• EXERCISE DETAILS:
Please count the lines in this listing that include the string "computer", and give only the number.
BEGIN
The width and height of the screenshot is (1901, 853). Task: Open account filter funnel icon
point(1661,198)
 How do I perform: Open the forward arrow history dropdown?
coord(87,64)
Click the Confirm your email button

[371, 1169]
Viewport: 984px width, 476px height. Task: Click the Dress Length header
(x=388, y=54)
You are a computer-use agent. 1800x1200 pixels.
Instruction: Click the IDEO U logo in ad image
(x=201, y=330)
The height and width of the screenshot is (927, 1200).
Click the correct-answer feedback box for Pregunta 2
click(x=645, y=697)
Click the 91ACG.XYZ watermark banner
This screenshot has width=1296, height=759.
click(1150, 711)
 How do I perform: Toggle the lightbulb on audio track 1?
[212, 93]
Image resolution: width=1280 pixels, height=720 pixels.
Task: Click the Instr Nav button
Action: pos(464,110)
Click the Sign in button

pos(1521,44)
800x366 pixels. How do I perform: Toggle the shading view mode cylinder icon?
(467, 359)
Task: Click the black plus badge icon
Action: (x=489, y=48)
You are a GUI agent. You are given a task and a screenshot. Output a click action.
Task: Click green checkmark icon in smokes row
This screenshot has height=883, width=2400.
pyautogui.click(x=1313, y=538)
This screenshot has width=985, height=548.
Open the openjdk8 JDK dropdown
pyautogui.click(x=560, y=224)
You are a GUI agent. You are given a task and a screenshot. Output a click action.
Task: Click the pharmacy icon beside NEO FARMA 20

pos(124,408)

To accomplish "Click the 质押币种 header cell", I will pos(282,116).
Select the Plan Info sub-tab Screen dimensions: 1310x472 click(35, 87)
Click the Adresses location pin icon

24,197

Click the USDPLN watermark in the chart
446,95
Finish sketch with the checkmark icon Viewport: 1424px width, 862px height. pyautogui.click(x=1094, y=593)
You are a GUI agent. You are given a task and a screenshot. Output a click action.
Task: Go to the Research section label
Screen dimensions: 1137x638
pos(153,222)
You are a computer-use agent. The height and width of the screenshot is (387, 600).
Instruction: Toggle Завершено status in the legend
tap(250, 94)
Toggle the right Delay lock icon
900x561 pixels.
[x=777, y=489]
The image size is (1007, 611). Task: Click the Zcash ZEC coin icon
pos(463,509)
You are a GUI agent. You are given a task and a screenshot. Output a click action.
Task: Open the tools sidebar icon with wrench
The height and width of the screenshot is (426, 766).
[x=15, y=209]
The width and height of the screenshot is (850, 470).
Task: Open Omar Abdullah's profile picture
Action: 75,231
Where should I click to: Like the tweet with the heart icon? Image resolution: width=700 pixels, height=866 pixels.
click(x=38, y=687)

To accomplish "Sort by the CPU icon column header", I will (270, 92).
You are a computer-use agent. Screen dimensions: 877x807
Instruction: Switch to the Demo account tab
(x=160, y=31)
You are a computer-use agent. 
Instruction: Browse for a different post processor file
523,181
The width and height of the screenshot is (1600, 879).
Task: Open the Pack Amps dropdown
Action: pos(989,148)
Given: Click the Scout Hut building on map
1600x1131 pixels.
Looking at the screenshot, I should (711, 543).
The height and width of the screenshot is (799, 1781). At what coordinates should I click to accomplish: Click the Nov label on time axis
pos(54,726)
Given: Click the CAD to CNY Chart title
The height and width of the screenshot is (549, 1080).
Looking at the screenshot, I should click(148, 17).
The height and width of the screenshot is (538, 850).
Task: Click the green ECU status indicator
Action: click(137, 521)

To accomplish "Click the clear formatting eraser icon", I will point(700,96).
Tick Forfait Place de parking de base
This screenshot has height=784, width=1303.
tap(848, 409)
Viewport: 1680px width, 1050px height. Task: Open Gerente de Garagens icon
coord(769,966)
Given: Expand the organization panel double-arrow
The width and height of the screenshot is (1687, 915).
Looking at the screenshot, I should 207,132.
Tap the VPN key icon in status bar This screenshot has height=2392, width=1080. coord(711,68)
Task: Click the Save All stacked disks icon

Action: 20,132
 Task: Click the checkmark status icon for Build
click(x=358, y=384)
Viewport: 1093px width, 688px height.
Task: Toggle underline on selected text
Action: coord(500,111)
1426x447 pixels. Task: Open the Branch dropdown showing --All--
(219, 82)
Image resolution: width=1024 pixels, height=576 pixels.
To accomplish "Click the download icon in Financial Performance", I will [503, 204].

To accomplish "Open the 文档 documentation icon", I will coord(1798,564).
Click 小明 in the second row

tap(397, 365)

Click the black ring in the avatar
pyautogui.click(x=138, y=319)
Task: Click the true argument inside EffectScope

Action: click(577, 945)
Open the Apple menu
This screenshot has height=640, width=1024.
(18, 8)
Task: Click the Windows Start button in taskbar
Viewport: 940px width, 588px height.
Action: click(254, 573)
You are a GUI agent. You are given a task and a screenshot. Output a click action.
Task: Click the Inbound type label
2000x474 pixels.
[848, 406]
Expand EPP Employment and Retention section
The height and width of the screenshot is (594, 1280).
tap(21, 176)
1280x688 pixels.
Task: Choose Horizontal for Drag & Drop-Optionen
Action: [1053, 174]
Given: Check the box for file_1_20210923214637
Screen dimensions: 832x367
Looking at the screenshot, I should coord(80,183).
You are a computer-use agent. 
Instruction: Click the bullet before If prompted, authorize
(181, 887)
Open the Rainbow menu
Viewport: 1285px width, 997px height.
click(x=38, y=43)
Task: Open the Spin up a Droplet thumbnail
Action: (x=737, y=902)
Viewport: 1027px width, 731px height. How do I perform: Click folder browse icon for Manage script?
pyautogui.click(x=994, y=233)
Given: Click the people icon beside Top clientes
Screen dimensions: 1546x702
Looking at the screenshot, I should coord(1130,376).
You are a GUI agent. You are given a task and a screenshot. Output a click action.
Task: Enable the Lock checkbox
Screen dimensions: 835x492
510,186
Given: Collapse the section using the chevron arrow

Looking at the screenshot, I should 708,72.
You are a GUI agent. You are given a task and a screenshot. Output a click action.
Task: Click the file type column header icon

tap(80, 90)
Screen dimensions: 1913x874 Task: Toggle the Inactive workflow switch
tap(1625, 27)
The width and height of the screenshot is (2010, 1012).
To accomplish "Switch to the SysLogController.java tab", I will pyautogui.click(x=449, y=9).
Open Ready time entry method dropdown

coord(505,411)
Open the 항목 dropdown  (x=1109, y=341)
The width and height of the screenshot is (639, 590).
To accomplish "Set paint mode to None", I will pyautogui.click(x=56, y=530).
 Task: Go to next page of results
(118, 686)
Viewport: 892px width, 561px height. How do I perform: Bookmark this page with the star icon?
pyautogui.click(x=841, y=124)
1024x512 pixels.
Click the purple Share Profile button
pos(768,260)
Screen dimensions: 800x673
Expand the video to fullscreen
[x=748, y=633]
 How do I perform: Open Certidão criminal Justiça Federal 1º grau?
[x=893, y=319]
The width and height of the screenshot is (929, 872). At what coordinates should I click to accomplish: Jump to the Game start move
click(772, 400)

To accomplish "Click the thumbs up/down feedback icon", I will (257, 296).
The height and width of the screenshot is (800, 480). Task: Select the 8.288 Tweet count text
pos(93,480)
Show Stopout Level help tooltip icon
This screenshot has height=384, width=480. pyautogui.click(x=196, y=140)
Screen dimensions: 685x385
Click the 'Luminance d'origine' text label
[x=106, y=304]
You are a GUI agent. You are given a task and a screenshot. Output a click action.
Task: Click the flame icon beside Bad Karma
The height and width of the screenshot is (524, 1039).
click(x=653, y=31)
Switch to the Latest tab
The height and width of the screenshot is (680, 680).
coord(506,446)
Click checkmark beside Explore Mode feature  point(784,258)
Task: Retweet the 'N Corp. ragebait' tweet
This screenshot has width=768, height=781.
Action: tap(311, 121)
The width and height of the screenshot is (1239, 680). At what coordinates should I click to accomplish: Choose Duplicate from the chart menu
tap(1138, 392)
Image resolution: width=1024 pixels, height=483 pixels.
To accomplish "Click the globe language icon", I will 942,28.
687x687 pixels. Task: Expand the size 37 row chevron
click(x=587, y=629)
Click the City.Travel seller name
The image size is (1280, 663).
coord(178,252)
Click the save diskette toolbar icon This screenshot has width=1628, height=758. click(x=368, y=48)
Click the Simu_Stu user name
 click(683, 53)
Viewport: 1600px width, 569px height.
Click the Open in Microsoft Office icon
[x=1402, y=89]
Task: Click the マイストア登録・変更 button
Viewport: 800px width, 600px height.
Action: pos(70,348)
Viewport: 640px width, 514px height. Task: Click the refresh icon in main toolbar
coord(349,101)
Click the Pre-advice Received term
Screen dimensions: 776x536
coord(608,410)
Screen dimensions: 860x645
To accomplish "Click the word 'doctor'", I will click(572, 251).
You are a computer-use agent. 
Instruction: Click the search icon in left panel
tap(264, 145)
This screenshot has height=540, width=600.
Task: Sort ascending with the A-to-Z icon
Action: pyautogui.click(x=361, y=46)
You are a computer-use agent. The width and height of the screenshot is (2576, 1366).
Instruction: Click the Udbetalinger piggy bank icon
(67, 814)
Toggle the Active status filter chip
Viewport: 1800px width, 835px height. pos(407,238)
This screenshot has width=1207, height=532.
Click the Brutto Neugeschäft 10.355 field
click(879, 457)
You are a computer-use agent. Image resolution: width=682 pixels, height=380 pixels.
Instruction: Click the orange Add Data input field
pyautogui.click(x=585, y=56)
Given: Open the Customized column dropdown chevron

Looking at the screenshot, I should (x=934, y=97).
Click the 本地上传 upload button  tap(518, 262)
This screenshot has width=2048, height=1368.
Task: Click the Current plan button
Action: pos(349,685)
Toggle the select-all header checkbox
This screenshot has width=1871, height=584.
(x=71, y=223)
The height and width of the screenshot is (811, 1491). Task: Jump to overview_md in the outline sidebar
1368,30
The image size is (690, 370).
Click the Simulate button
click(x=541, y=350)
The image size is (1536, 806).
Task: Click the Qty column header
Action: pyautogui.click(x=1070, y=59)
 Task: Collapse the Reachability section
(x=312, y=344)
END
• SOLUTION:
8